Jim WallisThis week I welcome Ralph Reed, the former director of the Christian Coalition and one of the most articulate leaders of America’s Religious Right, to be my first dialogue partner on God’s Politics. We will post our comments and responses to each other, back and forth, all week long–and you can read it all right here.

As you know Ralph, since the 2004 election, the term “values voters” has become a mainstay of the political discussion – and we’re hearing it again this fall. But the discussion has been generally used by its proponents (and the media) to describe one specific kind of voter – a conservative, white, evangelical, Republican. But that is now changing quite dramatically. Because, of course, many voters (maybe even most) are “values voters” – that who they vote for and why are determined by their values.

I believe a debate on moral values should be central in American politics. The question is, of course, which values? Whose values? And how should we define moral values? The problem is when one side of the political spectrum (your side) tries to define values as meaning only two things – opposition to same-sex marriage and criminalizing abortion. And while those two have become “wedge issues” that your side has effectively used for quite partisan purposes, many of the pressing problems our society confronts have an essential moral character. Issues regarding the sacredness of life and family values are indeed very important, and need a much deeper moral discussion; but there is also a broader moral agenda that reflects all the values Americans care about.

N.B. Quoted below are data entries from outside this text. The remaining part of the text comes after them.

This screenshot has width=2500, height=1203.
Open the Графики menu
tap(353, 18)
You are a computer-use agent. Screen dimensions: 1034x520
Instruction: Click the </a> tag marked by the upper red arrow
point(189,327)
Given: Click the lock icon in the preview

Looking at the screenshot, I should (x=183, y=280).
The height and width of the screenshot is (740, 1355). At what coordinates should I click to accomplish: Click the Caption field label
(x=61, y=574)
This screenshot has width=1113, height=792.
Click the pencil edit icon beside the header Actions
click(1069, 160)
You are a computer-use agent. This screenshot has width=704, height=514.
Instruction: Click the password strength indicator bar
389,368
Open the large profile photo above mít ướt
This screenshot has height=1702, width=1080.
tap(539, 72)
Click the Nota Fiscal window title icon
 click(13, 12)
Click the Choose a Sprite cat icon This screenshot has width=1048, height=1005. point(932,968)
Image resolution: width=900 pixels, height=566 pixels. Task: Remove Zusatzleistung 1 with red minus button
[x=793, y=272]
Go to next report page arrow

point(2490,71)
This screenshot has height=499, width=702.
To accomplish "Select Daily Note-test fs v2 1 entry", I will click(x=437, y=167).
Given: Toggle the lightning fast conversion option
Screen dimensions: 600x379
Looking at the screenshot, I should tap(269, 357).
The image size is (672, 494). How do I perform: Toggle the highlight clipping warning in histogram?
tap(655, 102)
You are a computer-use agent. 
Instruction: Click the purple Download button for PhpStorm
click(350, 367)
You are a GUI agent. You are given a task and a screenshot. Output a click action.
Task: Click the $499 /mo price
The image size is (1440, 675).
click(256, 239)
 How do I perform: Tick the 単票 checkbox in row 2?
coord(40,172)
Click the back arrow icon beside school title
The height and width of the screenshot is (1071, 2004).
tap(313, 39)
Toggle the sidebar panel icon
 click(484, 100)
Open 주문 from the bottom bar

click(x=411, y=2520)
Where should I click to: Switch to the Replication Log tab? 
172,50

So it is actually arrogant to assume that only two issues involve moral values. And it is hubris to say that only those people with a conservative political position on those two issues are voting based on values. What should be valued most is a broader and deeper view of a politics grounded in all our values. What really appeals to the most basic moral concerns of Americans? A deeper discussion of both political principles and issues has the capability of really uniting a large number of people. Ralph?